There are sometimes battles or otherwise newsworthy events which are largely ignored in some other parts of the world, despite their seeming importance. This could result from many things: few reporters on the ground near the area, reporters' or news organizations' biases, lack of relevance of news from that part of the world to another part of the world (fair enough), intentional suppression, or just apathy on the part of the news consumer.
However, it seems that even internet news sites have such blind spots, and irrelevance based on geography has no meaning on the internet. Understandably a local Indiana newspaper might not carry stories about a war on another continent. Not so for the internet as a whole.

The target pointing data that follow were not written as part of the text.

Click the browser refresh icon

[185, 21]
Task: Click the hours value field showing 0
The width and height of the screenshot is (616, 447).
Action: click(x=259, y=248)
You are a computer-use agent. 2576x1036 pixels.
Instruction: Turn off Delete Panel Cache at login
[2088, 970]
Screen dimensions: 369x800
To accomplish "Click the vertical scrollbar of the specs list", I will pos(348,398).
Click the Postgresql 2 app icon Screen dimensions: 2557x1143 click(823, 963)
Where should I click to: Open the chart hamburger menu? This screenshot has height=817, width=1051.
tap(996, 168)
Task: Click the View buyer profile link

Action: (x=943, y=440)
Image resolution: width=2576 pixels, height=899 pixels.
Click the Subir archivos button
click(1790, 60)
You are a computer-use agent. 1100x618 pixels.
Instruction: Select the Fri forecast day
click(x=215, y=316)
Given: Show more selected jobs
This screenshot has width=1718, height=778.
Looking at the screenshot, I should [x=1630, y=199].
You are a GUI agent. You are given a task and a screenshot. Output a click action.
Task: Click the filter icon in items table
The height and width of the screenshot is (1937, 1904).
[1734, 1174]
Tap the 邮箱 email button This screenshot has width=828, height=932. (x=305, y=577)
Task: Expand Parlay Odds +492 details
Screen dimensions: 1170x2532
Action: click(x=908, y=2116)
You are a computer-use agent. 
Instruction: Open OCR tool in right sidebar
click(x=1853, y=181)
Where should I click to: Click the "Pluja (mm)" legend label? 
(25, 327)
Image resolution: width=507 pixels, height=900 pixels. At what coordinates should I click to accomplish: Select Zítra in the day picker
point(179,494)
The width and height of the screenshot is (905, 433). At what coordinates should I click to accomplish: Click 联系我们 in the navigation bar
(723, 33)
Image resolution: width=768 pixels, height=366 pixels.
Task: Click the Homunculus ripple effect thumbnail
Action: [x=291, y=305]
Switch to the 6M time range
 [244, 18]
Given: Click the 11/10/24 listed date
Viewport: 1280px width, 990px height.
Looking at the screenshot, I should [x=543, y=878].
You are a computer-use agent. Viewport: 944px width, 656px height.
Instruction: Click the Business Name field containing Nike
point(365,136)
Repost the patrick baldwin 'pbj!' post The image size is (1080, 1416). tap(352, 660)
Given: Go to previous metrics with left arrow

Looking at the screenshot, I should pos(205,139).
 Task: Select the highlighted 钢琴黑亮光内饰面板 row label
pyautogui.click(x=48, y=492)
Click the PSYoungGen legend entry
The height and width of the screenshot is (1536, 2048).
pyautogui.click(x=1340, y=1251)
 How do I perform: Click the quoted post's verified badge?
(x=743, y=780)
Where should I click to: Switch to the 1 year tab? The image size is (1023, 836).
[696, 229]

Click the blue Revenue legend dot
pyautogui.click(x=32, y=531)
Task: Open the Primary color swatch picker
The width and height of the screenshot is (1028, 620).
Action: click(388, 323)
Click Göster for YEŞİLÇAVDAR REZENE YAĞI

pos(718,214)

Two examples: news from Mexico is consistently under-reported, especially considering its long border with internet-monster U.S., and the proximity of the U.S.'s second biggest population centers. But for the occasional drug violence story (reported as if each occurs in isolation from the rest) there is very little to be found online (reporters are specifically targeted by the cartels, so this is maybe not so surprising, but that can't be it. Even when there was clearly a wildfire burning in the mountains just south of the border a few miles from I-8 in San Diego County - I saw it with my own eyes - there was nothing, in the Mexican or U.S. press). And occasionally a flare-up of an international event draws attention to the phenomenon as well: last week a rebel group in Congo captured Goma, even with U.N. troops directly engaging them with missile fire. The civil war there has been going on since 1998, and casualties including famine and disease are estimated at about a half million per year. The military capture of a city of one million, in the context of a long and deadly war, would seem to merit reporting - and it has been reported, but in the American press, it's certainly not carried universally by news outlets and even then it's not nearly a front page item.
An index of internet news (the I Index in the title) could reveal these blindspots. Not to be morbid, but because violent deaths are easier to quantify than, say, political scandals, let's use that as the basis. First, establish a curve for news stories per death, over the entire globe. (The relationship will not be linear.) Then for stories - two American soldiers killed in Afghanistan, a shoot-out leaving five dead in Chihuahua, another action in Congo killing 200 - you could see whether the number of stories falls above or below the curve. Creating an average for each country would quickly show which parts of the world journalism neglects or over-reports, and then there could be further analysis about why this is in each case.